I am having some trouble with the inner product and the Gram-Schmidt process for complex vectors as I am trying to learn it on my own. This is mainly due to the discrepancy with my text book and what I found online.
1) inner product:
if you refer to: What is the dot product of complex vectors?
you would notice that the author of the answer wrote that $$\mathbf{A} \cdot \mathbf{B} = \sum_i a_i \bar{b_i} $$
Where I understand that this implies that: $$\mathbf{A} \cdot \mathbf{B} = \mathbf{A} \cdot \mathbf{B}^* $$
Where $\mathbf{B}^*$ is the complex conjugate of the matrix B
My textbook however, wrote this:
$$\langle \mathbf{A} \mid \mathbf{B} \rangle = \sum_{i=1}^N a_i^*b_i $$
which kind of contradicts what i found online. So who is correct?

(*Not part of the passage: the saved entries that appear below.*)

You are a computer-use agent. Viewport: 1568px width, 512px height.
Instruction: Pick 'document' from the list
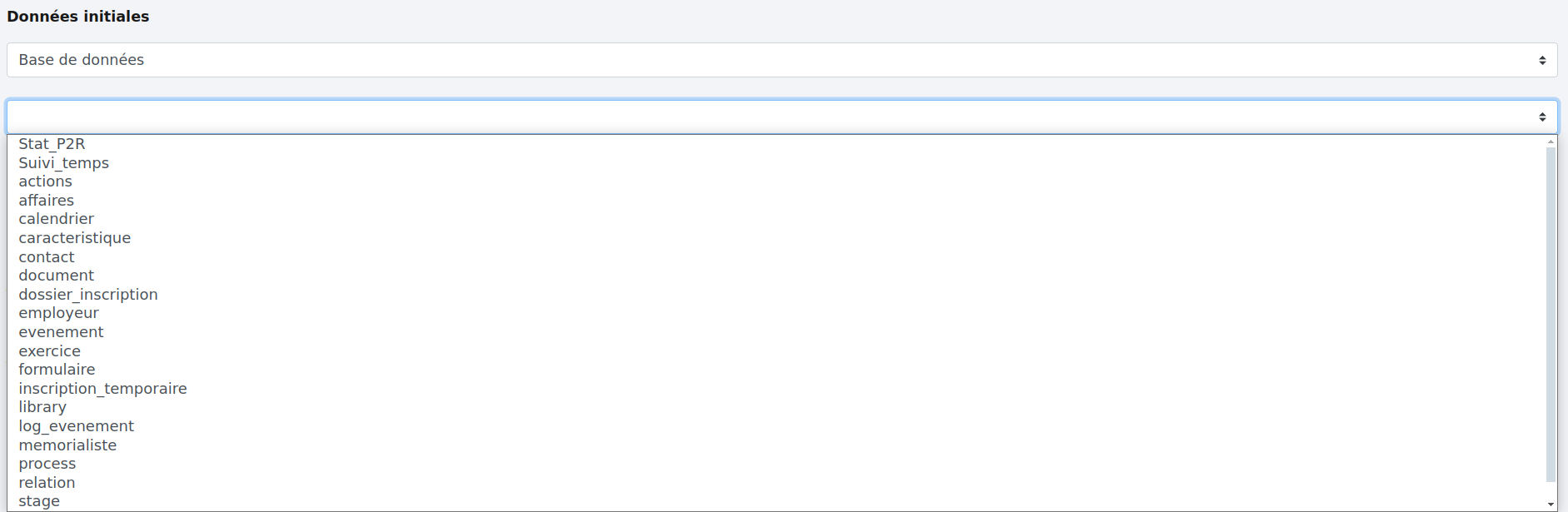[56, 276]
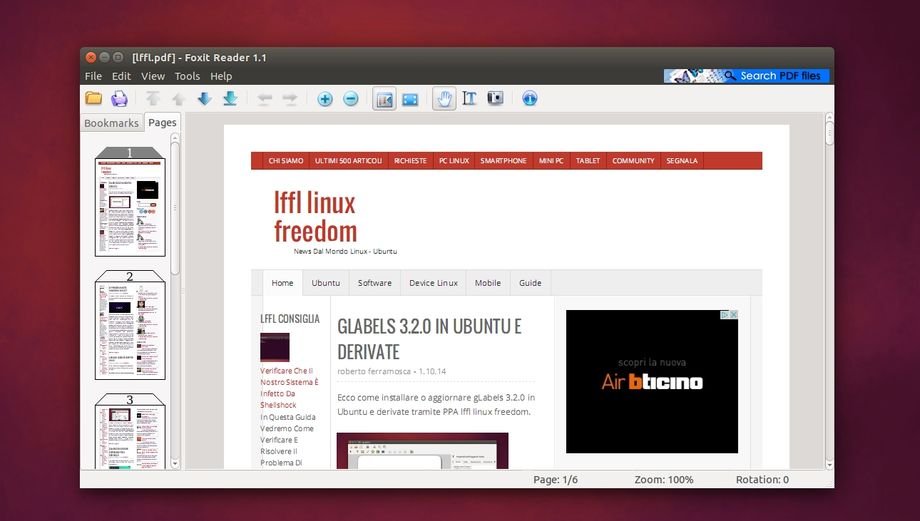Click the Open file folder icon
The height and width of the screenshot is (521, 920).
pos(94,98)
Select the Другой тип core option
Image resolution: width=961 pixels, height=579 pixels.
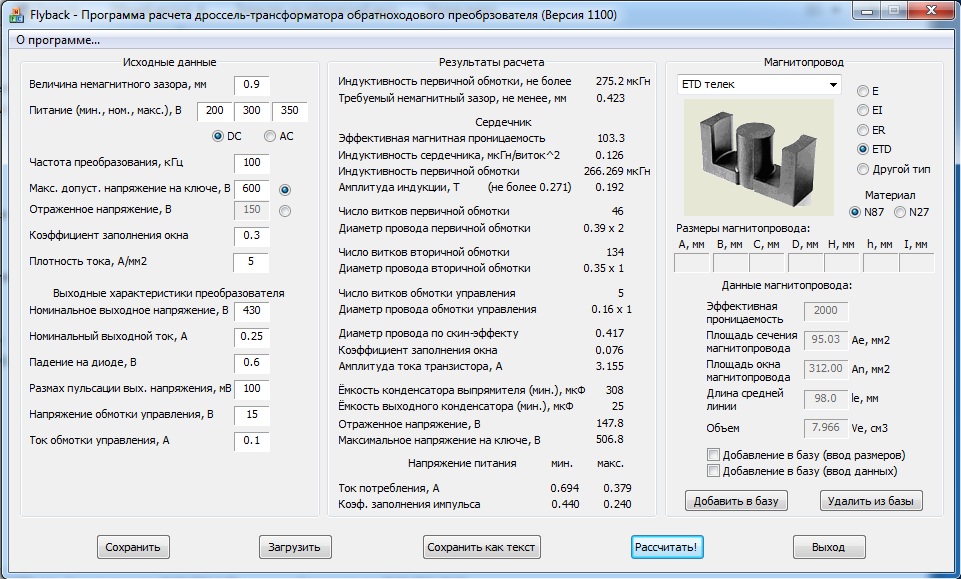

2) The Gram-Schmidt for complex vectors
My textbook writes that if the vectors $\mathbf{x_i}$ are not mutually orthogonal, and we want to construct new vectors $\mathbf{z_i}$ that are orthogonal, the process is:
$$z_1 = x_1$$ $$z_2 = x_2 - [(\hat{z_1}^\dagger)x_2]\hat{z_1} $$ $$...$$
for $z_2$, I understand that:
$$[(\hat{z_1}^\dagger)x_2]\hat{z_1} = \frac{{z_1^\dagger}{x_2}}{\|z_1\|^2} z_1 = \frac{\langle \mathbf{z_1}\mid\mathbf{x_2}\rangle}{\langle \mathbf{z_1}\mid\mathbf{z_1} \rangle} \mathbf{z_1}$$
But if we refer to wikipedia: https://en.wikipedia.org/wiki/Gram–Schmidt_process
We can see that wiki clearly defines
$$\mathbf{u_2} = \mathbf{v_2} - \operatorname{proj}_\mathbf{u_1} (\mathbf{v_2})=\mathbf{v_2}-\frac{\langle \mathbf{v_2} \mid \mathbf{u_1} \rangle}{\langle \mathbf{u_1} \mid \mathbf{u_1} \rangle} \mathbf{u_1}$$
which in my textbook example, would be:
$$\mathbf{z_2} = \mathbf{x_2} - \operatorname{proj}_\mathbf{z_1} (\mathbf{x_2})=\mathbf{x_2}-\frac{\langle \mathbf{x_2} \mid \mathbf{z_1} \rangle}{\langle \mathbf{z_1} \mid \mathbf{z_1} \rangle} \mathbf{z_1}$$
So you can see, if both the wiki and my textbook is correct, then this implies that:
$${\langle \mathbf{z_1}\mid\mathbf{x_2}\rangle} = {\langle \mathbf{x_2}\mid \mathbf{z_1} \rangle} $$
But this does not make sense! Because:
$${\langle \mathbf{z_1}\mid\mathbf{x_2}\rangle} = z_1^\dagger x_2 \neq x_2^\dagger z_1 = {\langle \mathbf{x_2} \mid \mathbf{z_1} \rangle} $$
For both questions, I don't think anyone is wrong, rather, I feel that I may be missing something.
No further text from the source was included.